Quando começaram a chamar os passageiros para embarcar, sentiu finalmente o peso do que estava a fazer e o seu estômago apertou-se de tal forma que sentiu vontade de vomitar. Olhou mais uma vez para o telemóvel e no seu bilhete digital estava escrito o nome do seu destino em letras que agora, pareciam brilhar e que o cegavam. Mas não eram as letras que o cegavam, eram as lágrimas ainda tímidas que lhe turvavam a vista.

A excitação da manhã transformara-se numa saudade imensa e num peso que lhe curvava os ombros.

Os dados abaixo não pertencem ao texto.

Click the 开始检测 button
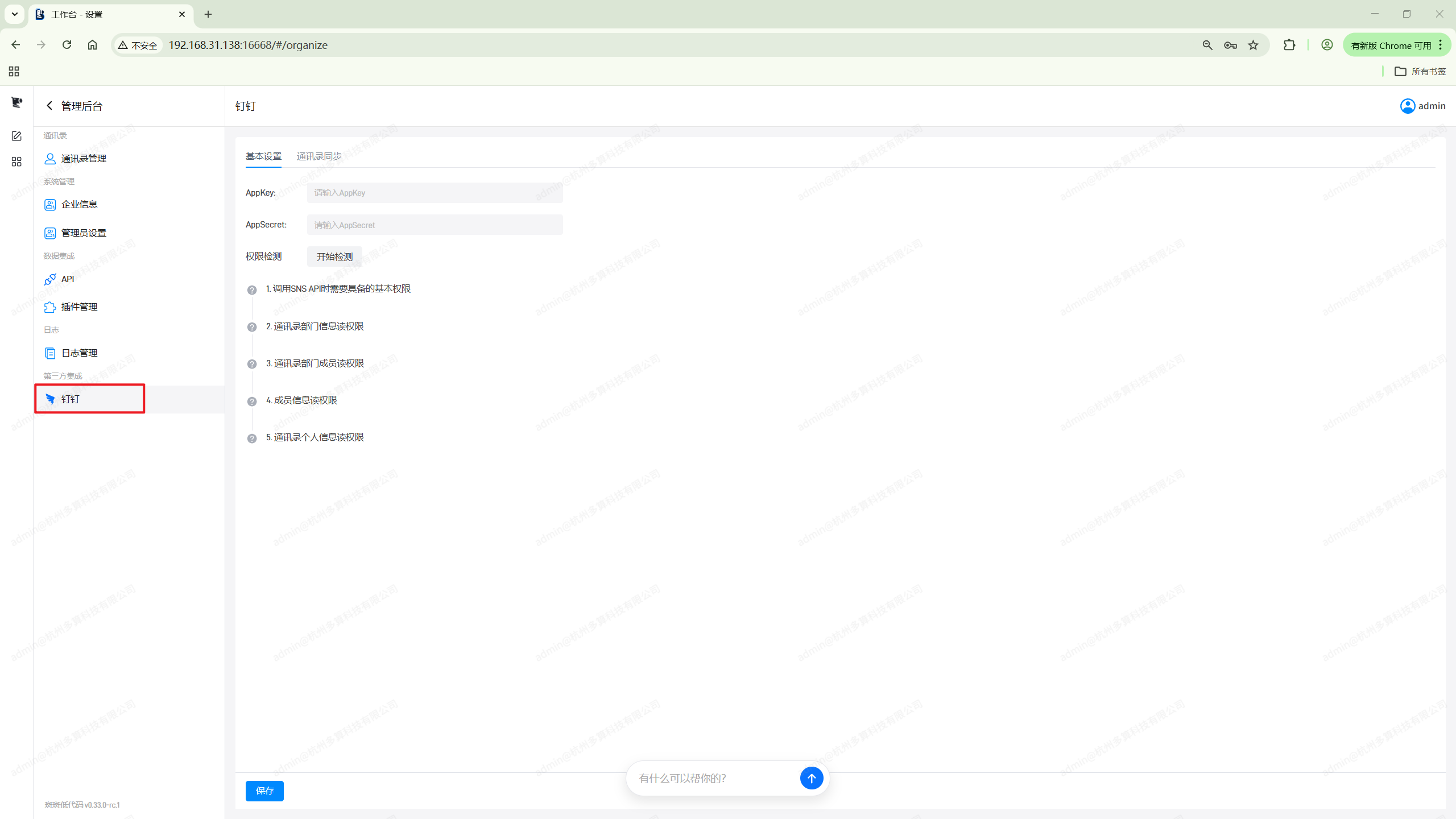The width and height of the screenshot is (1456, 819). click(334, 257)
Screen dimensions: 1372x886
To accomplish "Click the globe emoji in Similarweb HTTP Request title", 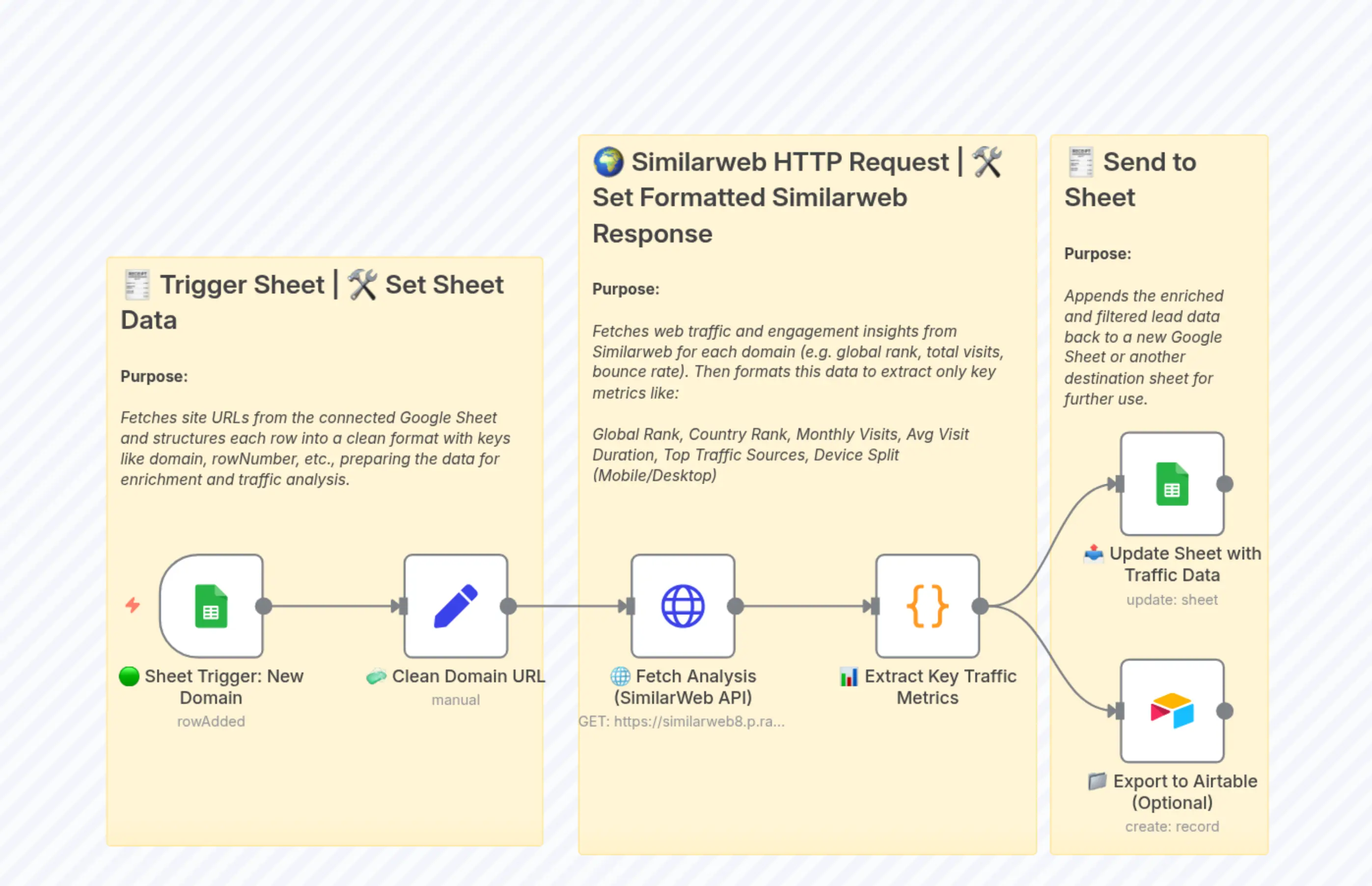I will coord(609,161).
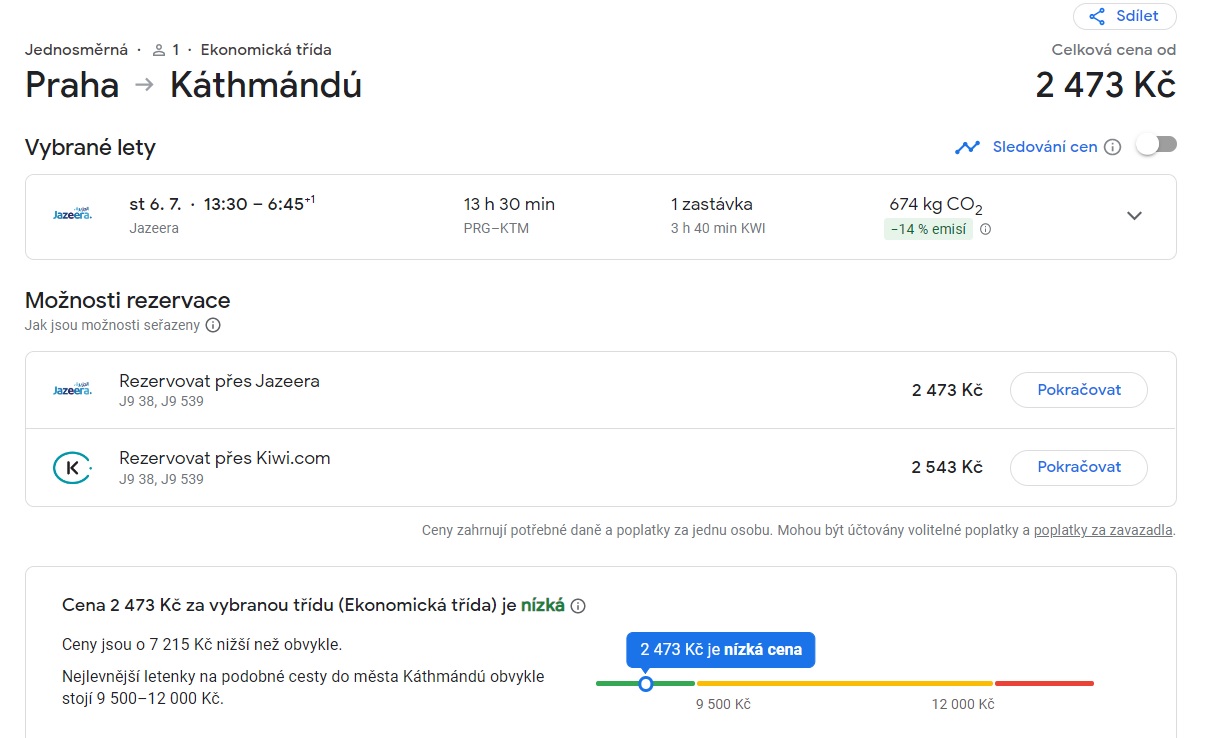Continue booking via Jazeera for 2 473 Kč
This screenshot has width=1220, height=738.
coord(1079,390)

Quando o avião finalmente levantou, fechou os olhos e chorou; chorou aquilo que não tinha chorado ainda desde que fora despedido. Chorou as lágrimas, que já velhas, estavam guardadas para este momento. O momento em que dizia Adeus a uma vida que tinha sido bem diferente daquilo que tinha imaginado, anos antes, quando conheceu a Mulher que viria a ser a mãe dos seus filhos. O casamento não aguentou as amarguras de uma vida que um dia tinha sido feliz.


Chorou e depois veio a calma que o adormeceu já o avião sobrevoava o Oceano rumo a ….. Algures, longe daqueles que Amava.